◆ **ACTIVITY**
Rewrite the part of the Central Falls text from "Measuring just 1.2" to "Education (CTE) program.", changing "unfounded biases" to "unfair assumptions".

(EXERCISE PASSAGE)

Generation Alpha is focused on successful futures

Body Content

Measuring just 1.2 square miles, the city of Central Falls, Rhode Island is one of the nation’s most densely populated cities. In Central Falls, where many students have native fluency in a language other than English and where over a third of residents are foreign-born, students may be navigating their high school diploma while working, caregiving for family, or dealing with an interrupted education due to immigration or relocation.

The real socioeconomic challenges of this small urban community create unfounded biases about educational opportunities and the student population.

We stepped up to help students and families get to know Central Falls High School’s newly reimagined Career and Technical Education (CTE) program.

The modernized curriculum provides career-focused, college-level, and hands-on coursework for high school students to train for and receive credentials in industries with growing demand including biomedical, law and community advocacy, environmental engineering, and computer science.

We had to convey attributes of the new CTE and how this program is ready to set students on a course for successful careers.

A student walks up a concrete staircase decorated with chalk flags including El Salvador, Senegal, and Peru.

(End EXERCISE PASSAGE)
(PROVIDED RECORDS)

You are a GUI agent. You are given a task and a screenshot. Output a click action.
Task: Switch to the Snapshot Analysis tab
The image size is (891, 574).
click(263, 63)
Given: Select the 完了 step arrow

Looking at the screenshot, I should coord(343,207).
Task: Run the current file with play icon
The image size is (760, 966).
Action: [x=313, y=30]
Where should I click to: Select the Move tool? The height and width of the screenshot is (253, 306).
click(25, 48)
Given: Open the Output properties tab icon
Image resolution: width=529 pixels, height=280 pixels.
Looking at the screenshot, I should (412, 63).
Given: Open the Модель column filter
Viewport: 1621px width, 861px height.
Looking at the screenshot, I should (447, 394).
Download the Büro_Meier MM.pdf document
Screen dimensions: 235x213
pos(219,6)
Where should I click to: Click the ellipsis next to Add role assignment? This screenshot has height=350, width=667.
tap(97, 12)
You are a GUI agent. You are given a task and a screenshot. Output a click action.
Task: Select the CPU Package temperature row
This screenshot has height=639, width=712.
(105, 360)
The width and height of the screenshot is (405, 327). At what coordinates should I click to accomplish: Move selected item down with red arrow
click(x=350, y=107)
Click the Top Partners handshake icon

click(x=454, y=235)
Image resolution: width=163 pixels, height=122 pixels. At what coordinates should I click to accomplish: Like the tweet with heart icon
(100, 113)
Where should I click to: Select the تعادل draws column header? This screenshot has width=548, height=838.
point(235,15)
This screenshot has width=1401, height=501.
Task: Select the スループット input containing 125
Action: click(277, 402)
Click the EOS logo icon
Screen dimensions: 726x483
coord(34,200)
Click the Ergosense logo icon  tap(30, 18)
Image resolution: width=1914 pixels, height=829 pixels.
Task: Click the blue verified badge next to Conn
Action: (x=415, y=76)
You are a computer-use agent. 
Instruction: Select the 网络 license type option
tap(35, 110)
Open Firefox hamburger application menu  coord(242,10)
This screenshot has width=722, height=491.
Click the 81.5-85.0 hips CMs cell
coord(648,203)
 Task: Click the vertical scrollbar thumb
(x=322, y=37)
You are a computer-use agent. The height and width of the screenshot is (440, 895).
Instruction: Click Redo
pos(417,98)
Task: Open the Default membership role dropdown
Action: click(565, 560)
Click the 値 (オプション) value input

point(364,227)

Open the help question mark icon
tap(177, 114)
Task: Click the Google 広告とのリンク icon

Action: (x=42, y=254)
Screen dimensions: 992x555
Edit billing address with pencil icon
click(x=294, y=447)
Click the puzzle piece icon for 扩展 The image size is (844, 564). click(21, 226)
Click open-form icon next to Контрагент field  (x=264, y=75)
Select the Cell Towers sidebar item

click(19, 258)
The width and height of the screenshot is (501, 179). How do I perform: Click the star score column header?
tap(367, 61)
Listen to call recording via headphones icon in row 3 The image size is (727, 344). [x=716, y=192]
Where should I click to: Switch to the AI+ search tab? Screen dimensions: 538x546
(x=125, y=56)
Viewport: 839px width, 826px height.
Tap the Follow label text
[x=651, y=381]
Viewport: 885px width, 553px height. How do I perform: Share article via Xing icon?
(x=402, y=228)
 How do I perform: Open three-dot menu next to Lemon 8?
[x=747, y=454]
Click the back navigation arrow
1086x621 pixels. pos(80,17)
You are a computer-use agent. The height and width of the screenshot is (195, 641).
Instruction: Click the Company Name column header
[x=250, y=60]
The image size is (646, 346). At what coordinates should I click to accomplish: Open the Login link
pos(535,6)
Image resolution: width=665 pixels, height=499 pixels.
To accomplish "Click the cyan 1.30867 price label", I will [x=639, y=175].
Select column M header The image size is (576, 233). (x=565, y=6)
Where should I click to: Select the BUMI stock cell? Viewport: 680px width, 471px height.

(End PROVIDED RECORDS)

◆ **SOLUTION TO THE PROBLEM**
Measuring just 1.2 square miles, the city of Central Falls, Rhode Island is one of the nation’s most densely populated cities. In Central Falls, where many students have native fluency in a language other than English and where over a third of residents are foreign-born, students may be navigating their high school diploma while working, caregiving for family, or dealing with an interrupted education due to immigration or relocation.

The real socioeconomic challenges of this small urban community create unfair assumptions about educational opportunities and the student population.

We stepped up to help students and families get to know Central Falls High School’s newly reimagined Career and Technical Education (CTE) program.